Here's the code here for creating a video.

func addLayersInCompositionTrack(videoEditorSettings : VideoEditorSettings, layer : CALayerStrategy, completion: @escaping (URL?) -> Void) {
    let asset = AVURLAsset(url: pathToVideo)
    let composition = AVMutableComposition()
    
    guard asset.isExportable else {
        fatalError()
    }
    
    do {
      let videoTrack = asset.tracks(withMediaType: .video).first!
      let videoTrackDuration = videoTrack.timeRange.duration
        
      let assetTimeRange = CMTimeRangeMake(start: .zero, duration: asset.duration)
        
        let compositionTrack : AVMutableCompositionTrack = composition.addMutableTrack(
            withMediaType: .video, preferredTrackID: CMPersistentTrackID(kCMPersistentTrackID_Invalid))!
        try compositionTrack.insertTimeRange(assetTimeRange, of: videoTrack, at: .zero)
        
        compositionTrack.preferredTransform = videoTrack.preferredTransform
        let videoInfo = orientation(from: videoTrack.preferredTransform)

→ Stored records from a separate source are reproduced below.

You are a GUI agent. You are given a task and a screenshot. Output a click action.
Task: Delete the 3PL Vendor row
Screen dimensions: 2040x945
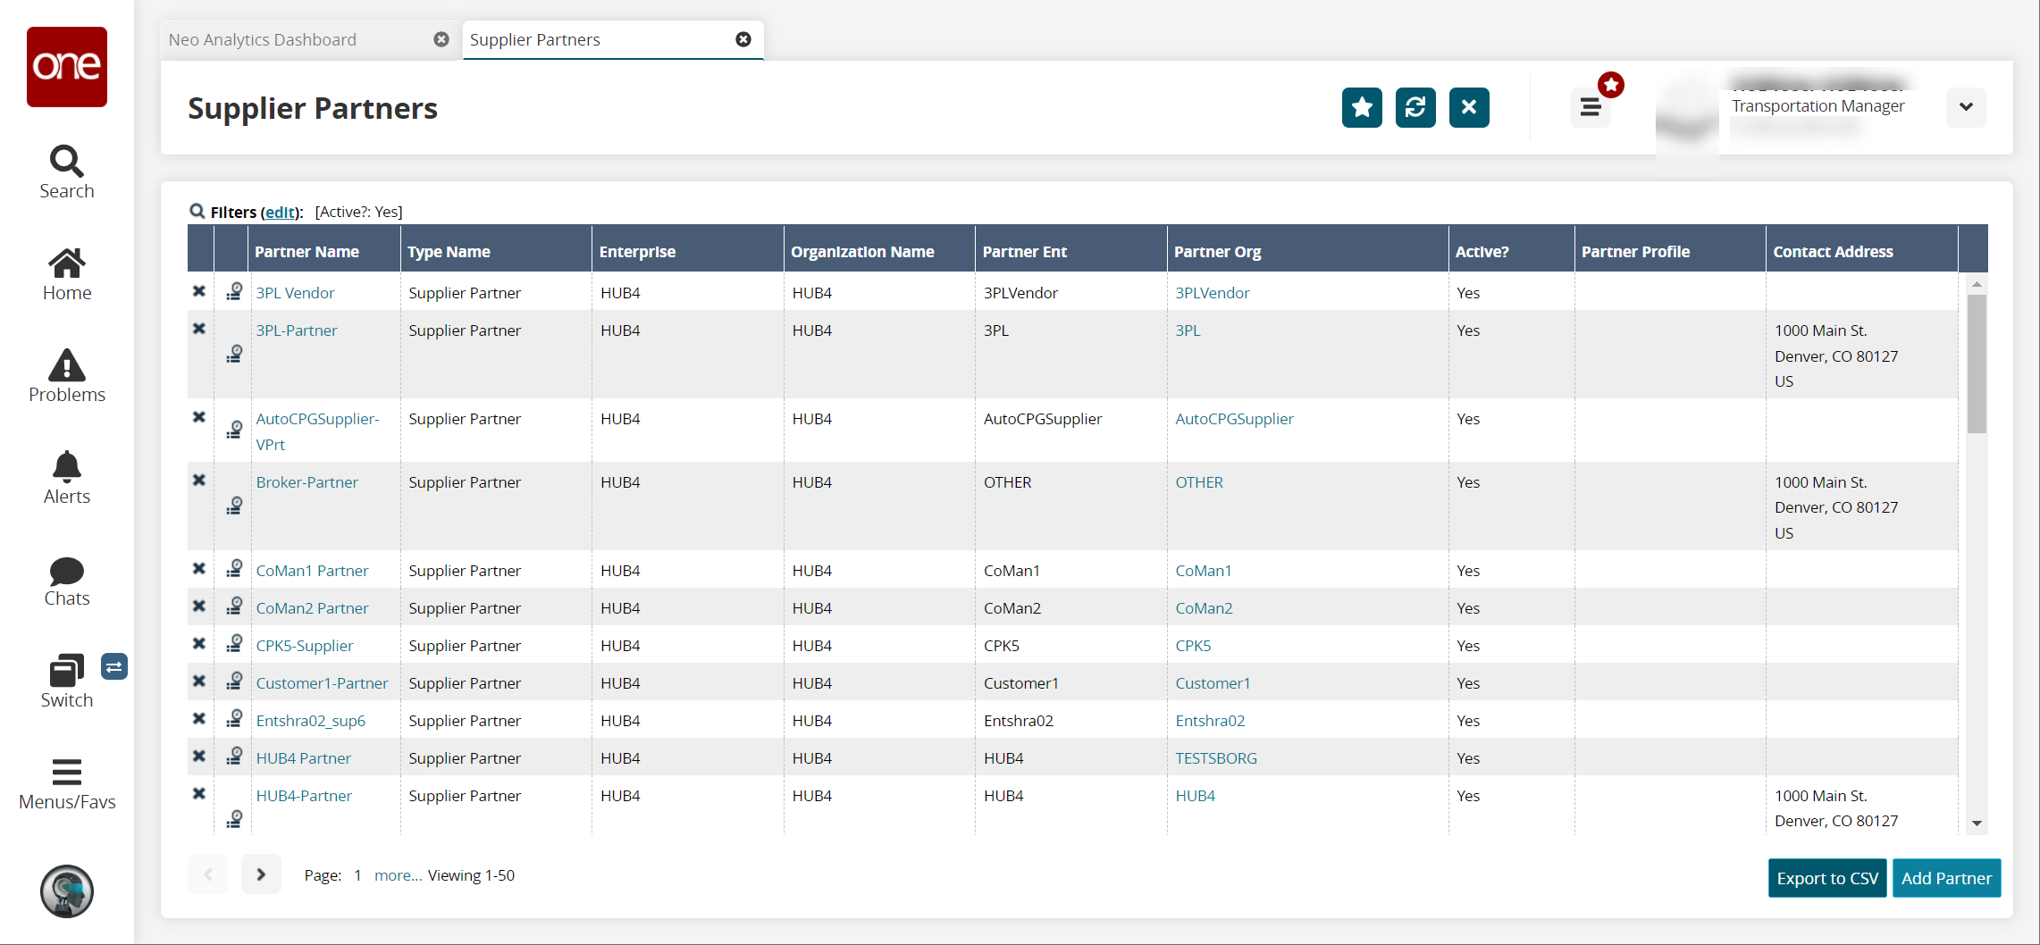tap(199, 291)
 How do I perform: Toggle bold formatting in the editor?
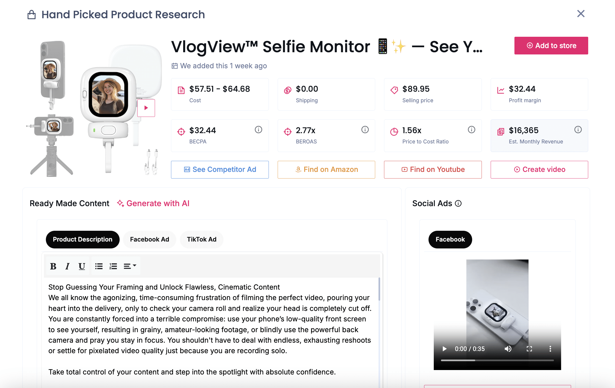pyautogui.click(x=53, y=266)
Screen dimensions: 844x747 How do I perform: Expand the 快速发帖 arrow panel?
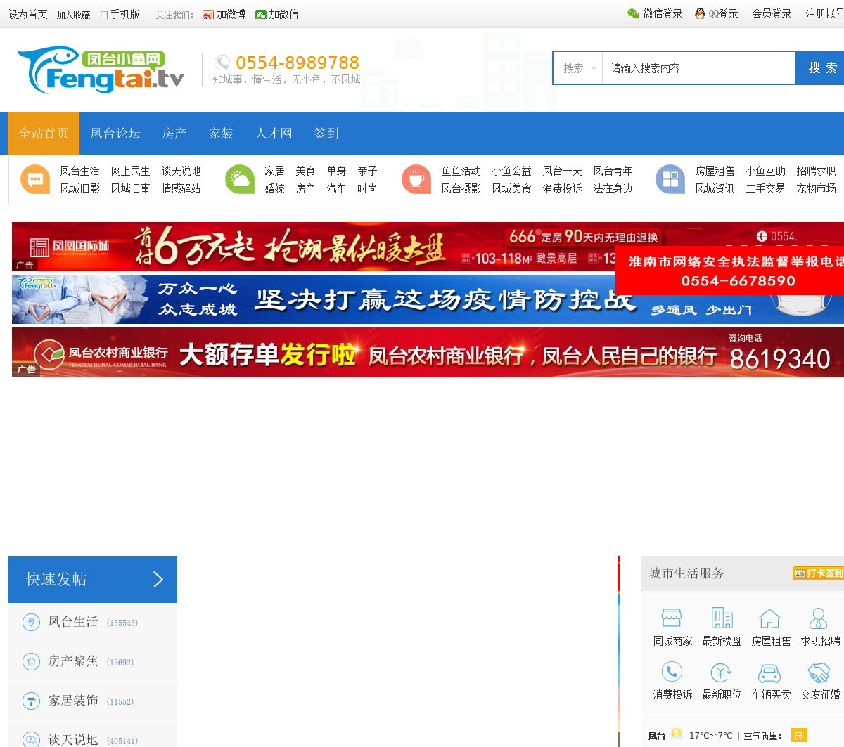point(158,579)
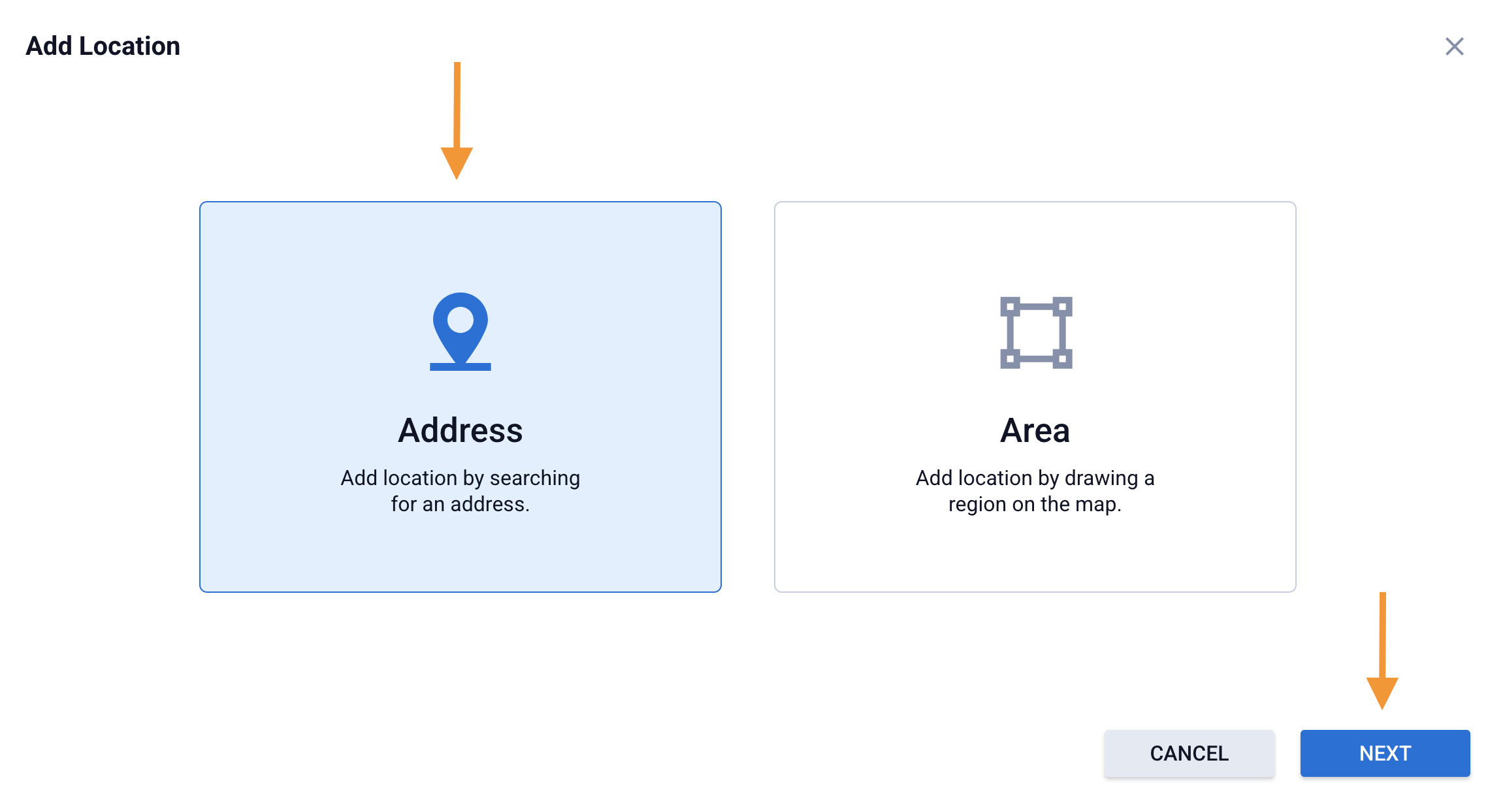
Task: Click the top-left handle of the Area icon
Action: [x=1010, y=306]
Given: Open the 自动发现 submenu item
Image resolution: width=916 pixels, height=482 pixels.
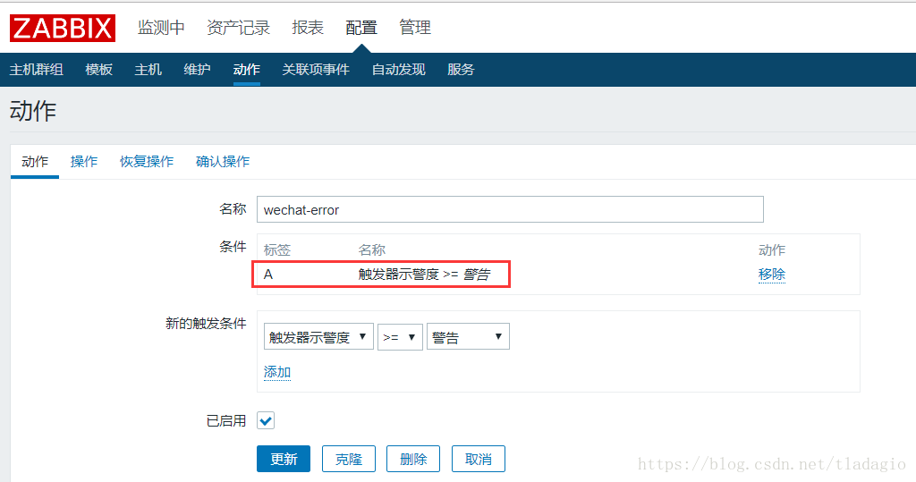Looking at the screenshot, I should click(x=398, y=70).
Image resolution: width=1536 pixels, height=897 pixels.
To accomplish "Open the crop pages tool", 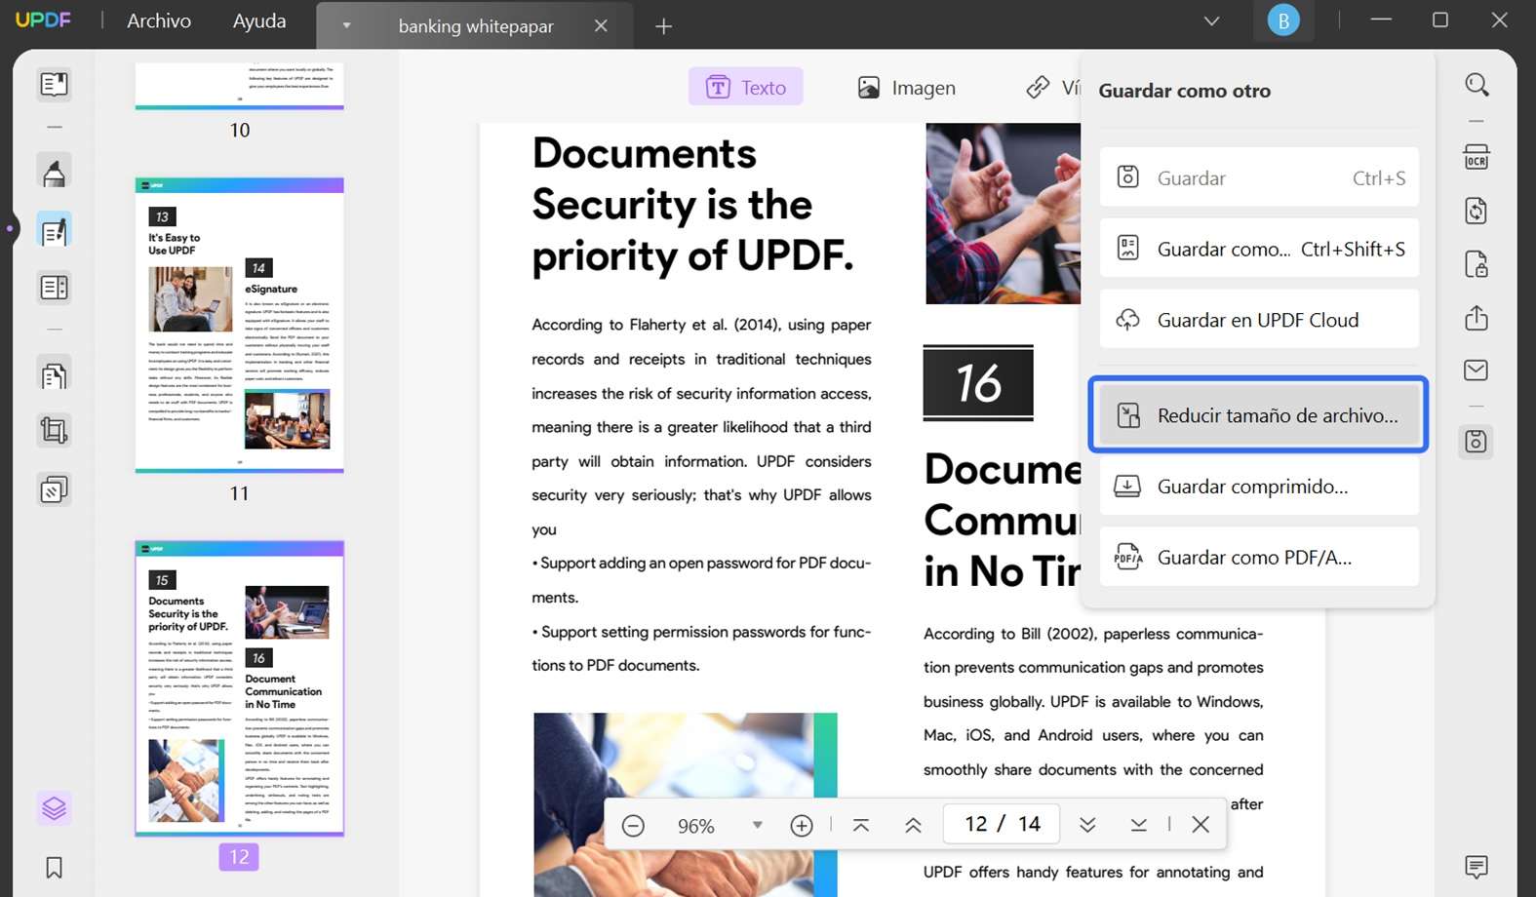I will click(54, 430).
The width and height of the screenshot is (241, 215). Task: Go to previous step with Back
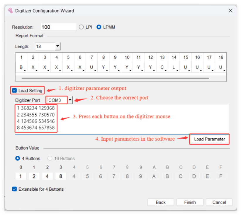161,202
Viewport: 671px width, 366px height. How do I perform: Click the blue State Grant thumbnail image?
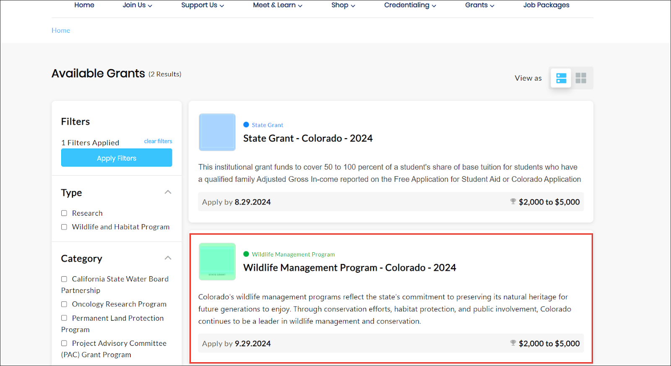(x=217, y=132)
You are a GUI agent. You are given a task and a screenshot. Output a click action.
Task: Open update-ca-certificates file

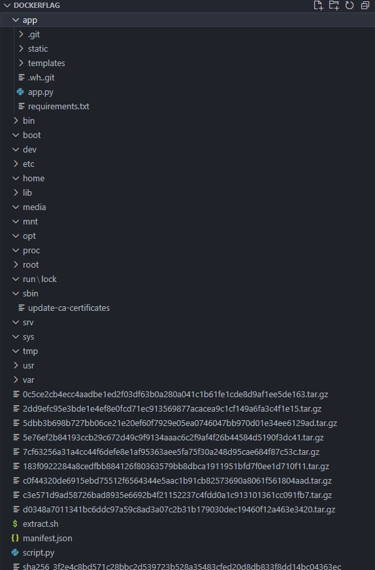point(69,308)
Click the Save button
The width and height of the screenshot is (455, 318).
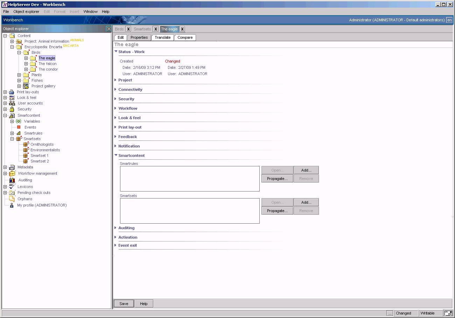[x=124, y=303]
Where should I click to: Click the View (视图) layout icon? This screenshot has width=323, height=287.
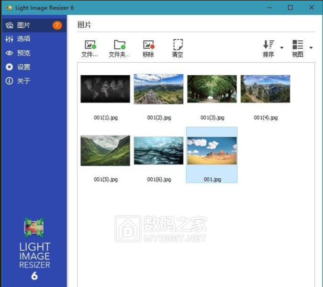pyautogui.click(x=298, y=46)
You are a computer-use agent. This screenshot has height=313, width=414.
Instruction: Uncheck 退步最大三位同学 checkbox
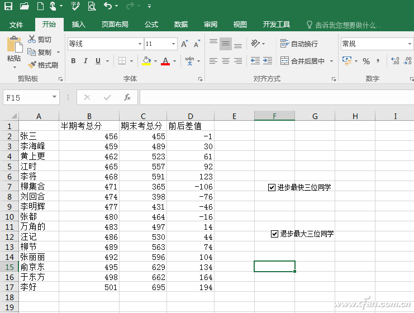[x=274, y=234]
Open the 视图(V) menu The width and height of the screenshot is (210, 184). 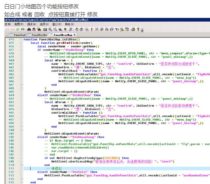click(19, 24)
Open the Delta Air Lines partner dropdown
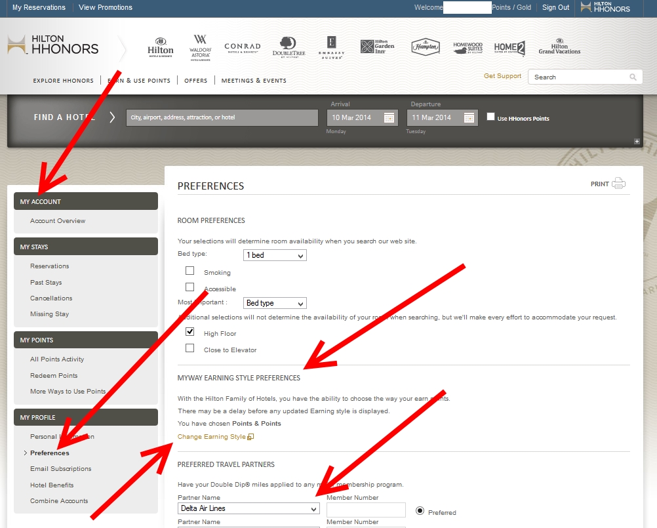This screenshot has height=528, width=657. pos(249,508)
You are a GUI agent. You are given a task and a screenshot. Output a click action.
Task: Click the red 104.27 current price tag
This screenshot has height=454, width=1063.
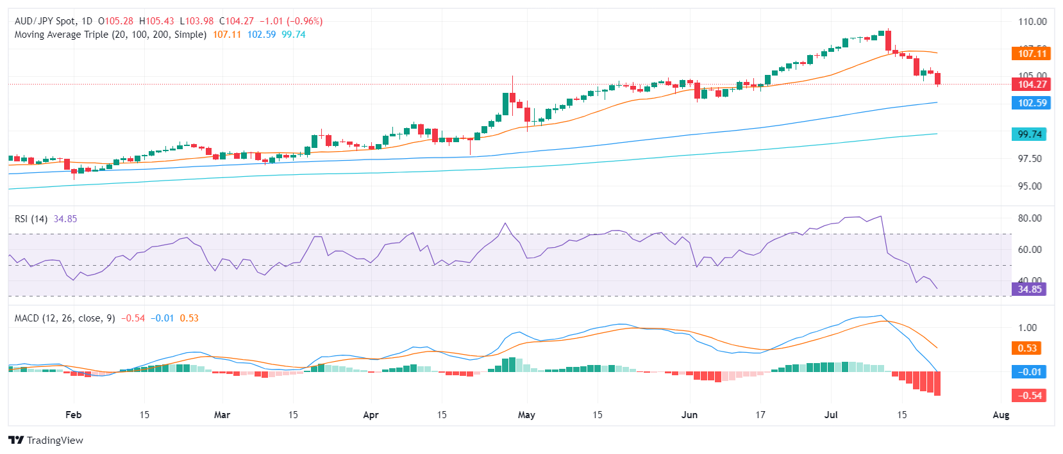pos(1031,84)
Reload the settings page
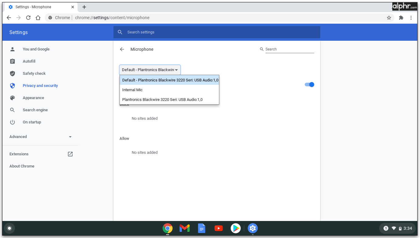Image resolution: width=420 pixels, height=238 pixels. pyautogui.click(x=28, y=18)
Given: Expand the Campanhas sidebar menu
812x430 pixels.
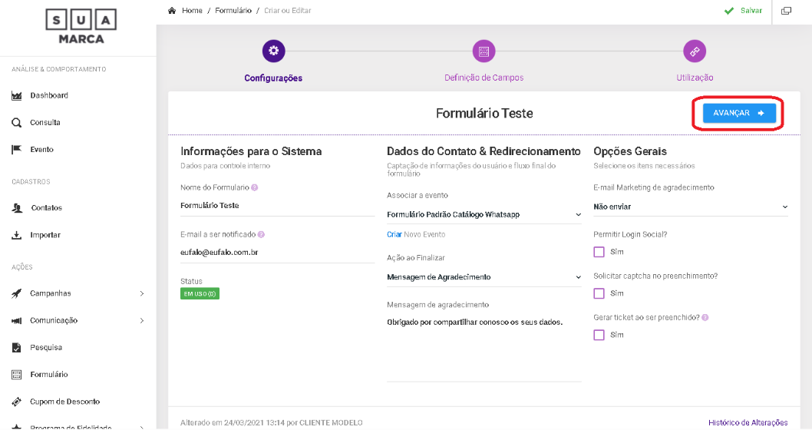Looking at the screenshot, I should (x=77, y=293).
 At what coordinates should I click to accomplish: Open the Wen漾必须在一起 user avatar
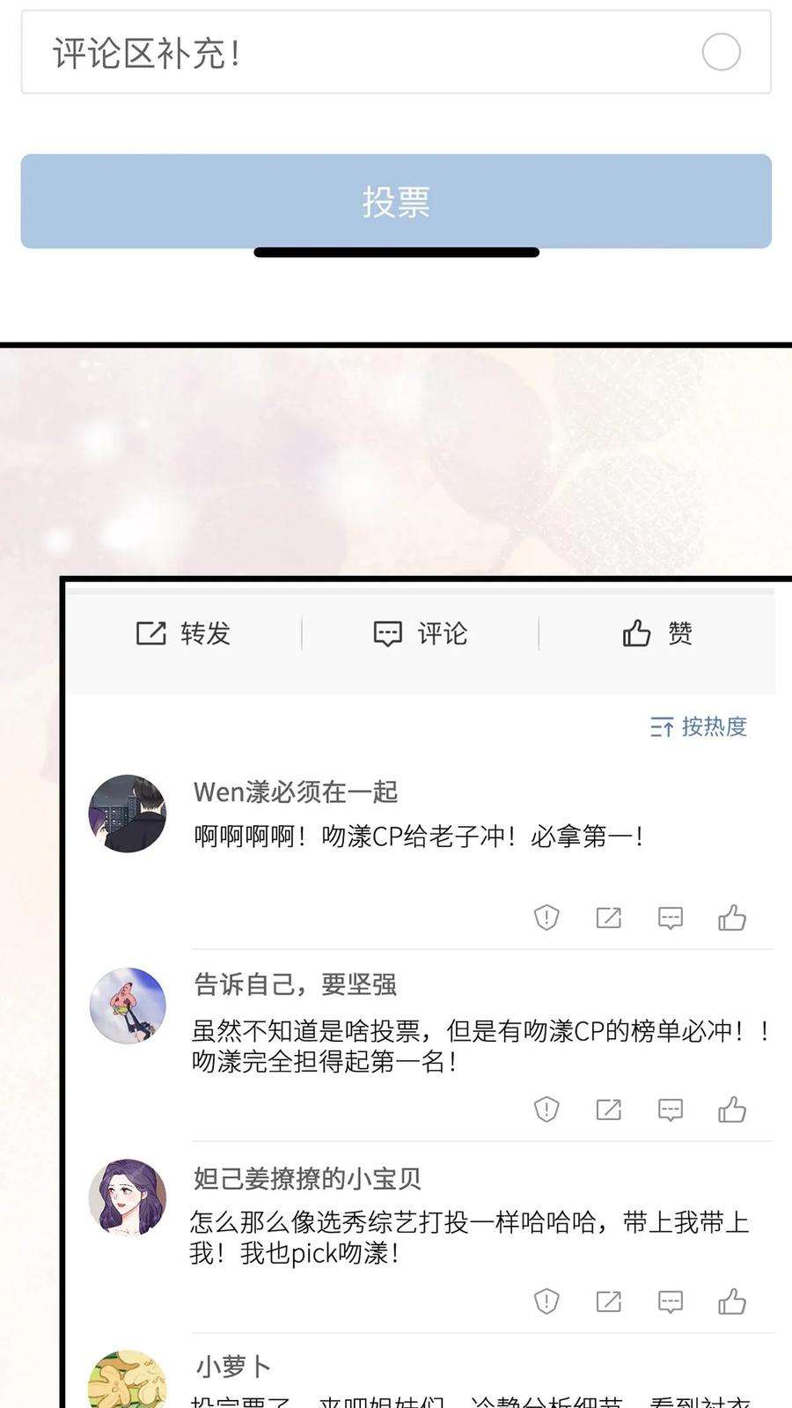(x=128, y=814)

        let videoSize: CGSize
        if videoInfo.isPortrait {
          videoSize = CGSize(
            width: videoTrack.naturalSize.height,
            height: videoTrack.naturalSize.width)
        } else {
          videoSize = videoTrack.naturalSize
        }
        
        //let videoSize = videoTrack.naturalSize
        
        
        let parentLayer = CALayer()
        parentLayer.frame = CGRect(origin: .zero, size: videoSize)
        
        let videoLayer = CALayer()
        videoLayer.frame = CGRect(origin: .zero, size: videoSize)
        
        
        let backgroundLayer = CAShapeLayer()
        backgroundLayer.frame = CGRect(origin: .zero, size: videoSize)
        backgroundLayer.backgroundColor = videoEditorSettings.backgroundColor
        
        let titleLayer = CATextLayer()
        titleLayer.backgroundColor = UIColor.clear.cgColor
        titleLayer.string = "Hello World!"
        titleLayer.shouldRasterize = true
        titleLayer.rasterizationScale = UIScreen.main.scale
        titleLayer.foregroundColor = UIColor.red.cgColor
        titleLayer.font = UIFont(name: "Helvetica", size: 28)
        titleLayer.shadowOpacity = 0.5
        titleLayer.alignmentMode = .natural
        titleLayer.frame = CGRect(x: 0, y: 0, width: videoSize.width/6, height: videoSize.height/6)
        
        let shapeLayer = CAShapeLayer()
        shapeLayer.frame = CGRect(x: videoSize.width/2, y: videoSize.height/2, width: videoSize.height/8, height: videoSize.height/8)
        shapeLayer.backgroundColor = UIColor.green.cgColor
        
        //validatePoints
        for point in layer.layerModel.points {
            if !parentLayer.contains(point) {
                fatalError()
            }
        }
        
        
        layer.generate(videoSize: videoSize, videoDuration: asset.duration.seconds)
        
        
        
        //parentLayer.addSublayer(backgroundLayer)
        if videoEditorSettings.backgroundColor == nil {
            parentLayer.addSublayer(videoLayer)
        }
        else {
            parentLayer.addSublayer(backgroundLayer)
        }
        
        parentLayer.addSublayer(titleLayer)
        parentLayer.addSublayer(shapeLayer)
        parentLayer.addSublayer(layer.layer)

        //layer.draw()
        //parentLayer.addSublayer(layer.layer)
        
        
        let layerComposition = AVMutableVideoComposition()
        layerComposition.frameDuration = CMTimeMake(value: 1, timescale: 30)
        layerComposition.renderSize = videoSize
        layerComposition.animationTool = AVVideoCompositionCoreAnimationTool(
          postProcessingAsVideoLayer: videoLayer,
          in: parentLayer)
        
        
        let instruction = AVMutableVideoCompositionInstruction()
        instruction.timeRange = CMTimeRangeMake(
          start: .zero,
          duration: composition.duration)
        
        let layerTrack = composition.tracks(withMediaType: .video).first!
        let layerInstruction = AVMutableVideoCompositionLayerInstruction(assetTrack: layerTrack)
        
        //let transform = videoTrack.preferredTransform
        //layerInstruction.setTransform(transform, at: .zero)
        
        instruction.layerInstructions = [layerInstruction]
        layerComposition.instructions = [instruction]
        
        
        let compatiblePresets = AVAssetExportSession.exportPresets(compatibleWith: asset)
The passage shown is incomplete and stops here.